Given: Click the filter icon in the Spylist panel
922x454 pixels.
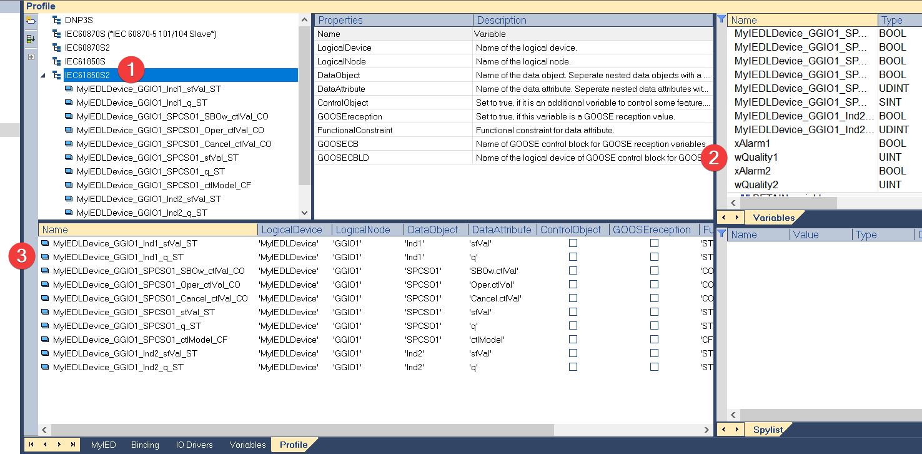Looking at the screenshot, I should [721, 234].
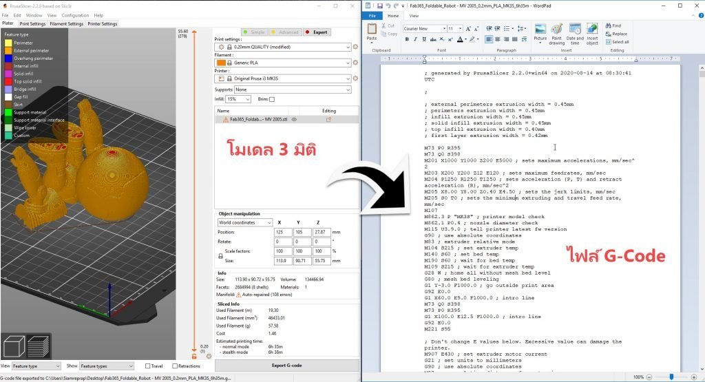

◆ ◆ ◆ ◆

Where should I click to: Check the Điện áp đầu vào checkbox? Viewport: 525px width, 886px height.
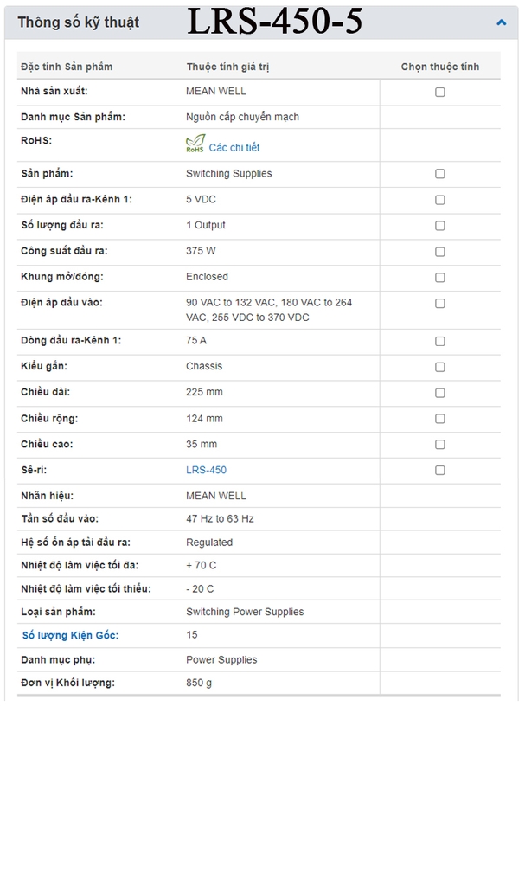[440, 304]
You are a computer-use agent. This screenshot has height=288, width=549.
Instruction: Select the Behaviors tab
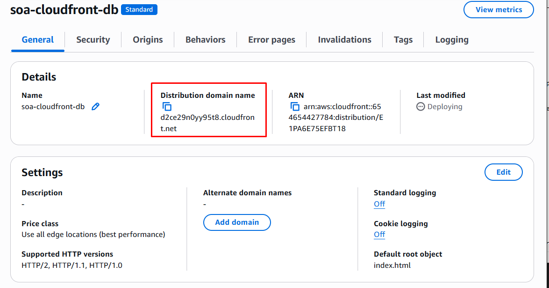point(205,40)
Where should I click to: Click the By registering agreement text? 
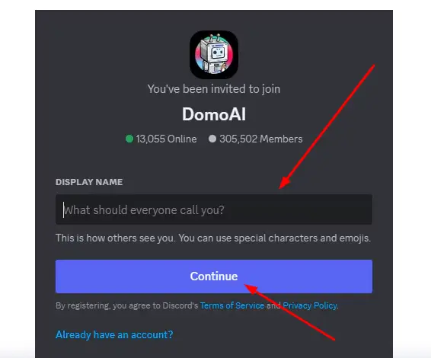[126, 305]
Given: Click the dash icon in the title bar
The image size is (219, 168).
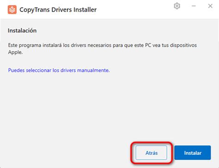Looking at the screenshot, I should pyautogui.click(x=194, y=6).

◆ ◆ ◆ ◆

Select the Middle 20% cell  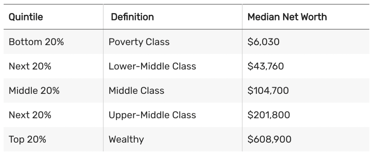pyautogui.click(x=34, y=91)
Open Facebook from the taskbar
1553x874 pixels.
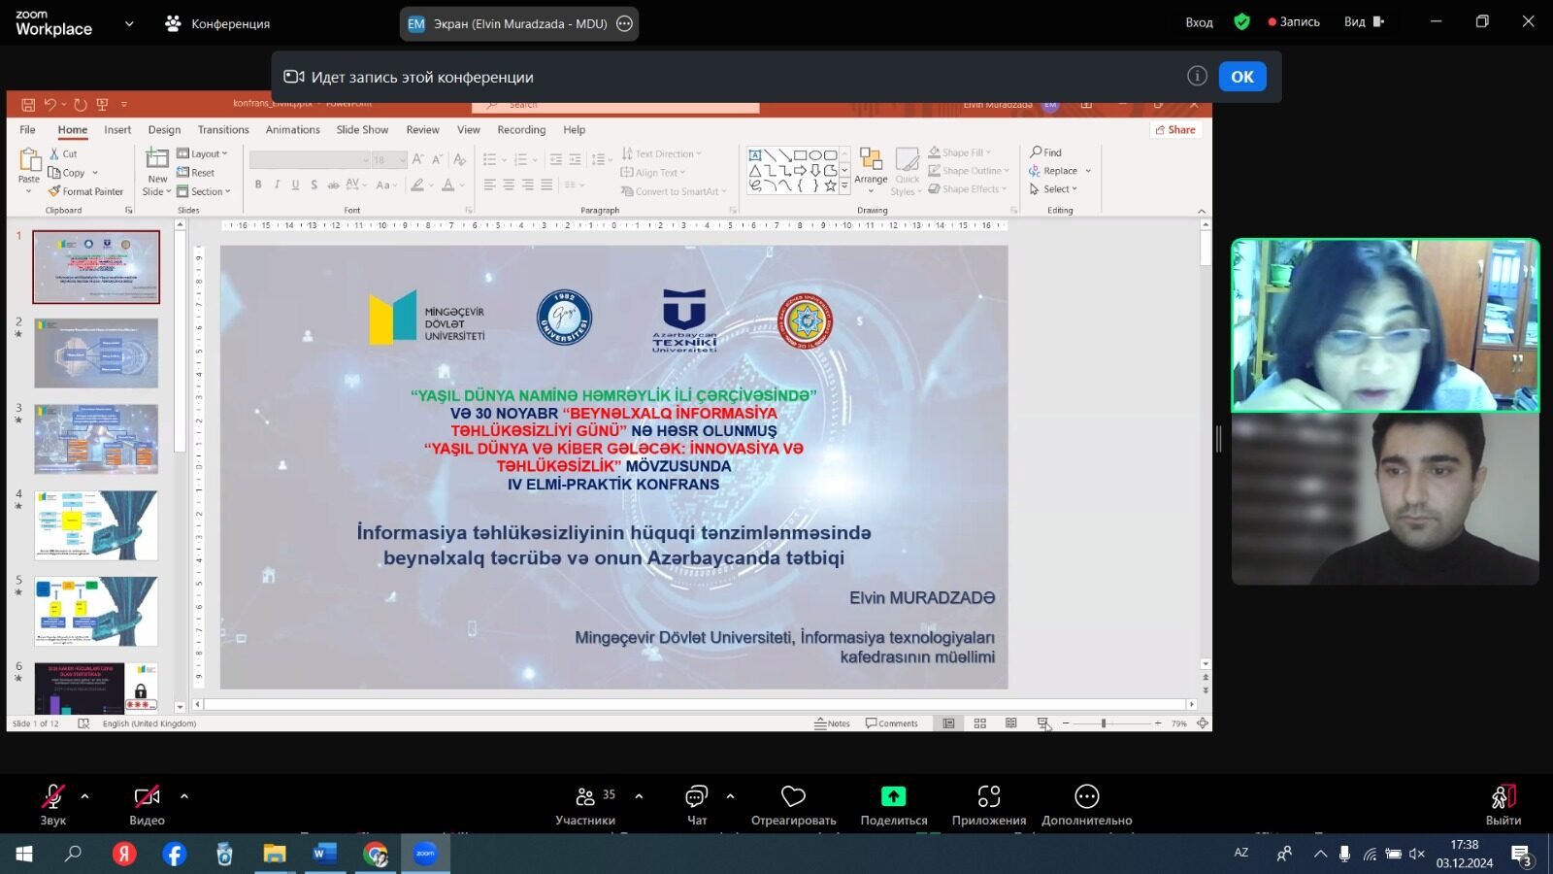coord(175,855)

◆ ◆ ◆ ◆

• Task details: Please give the number of lines in the data above where the word "icon" appears, and nothing besides.

• Expected answer: 2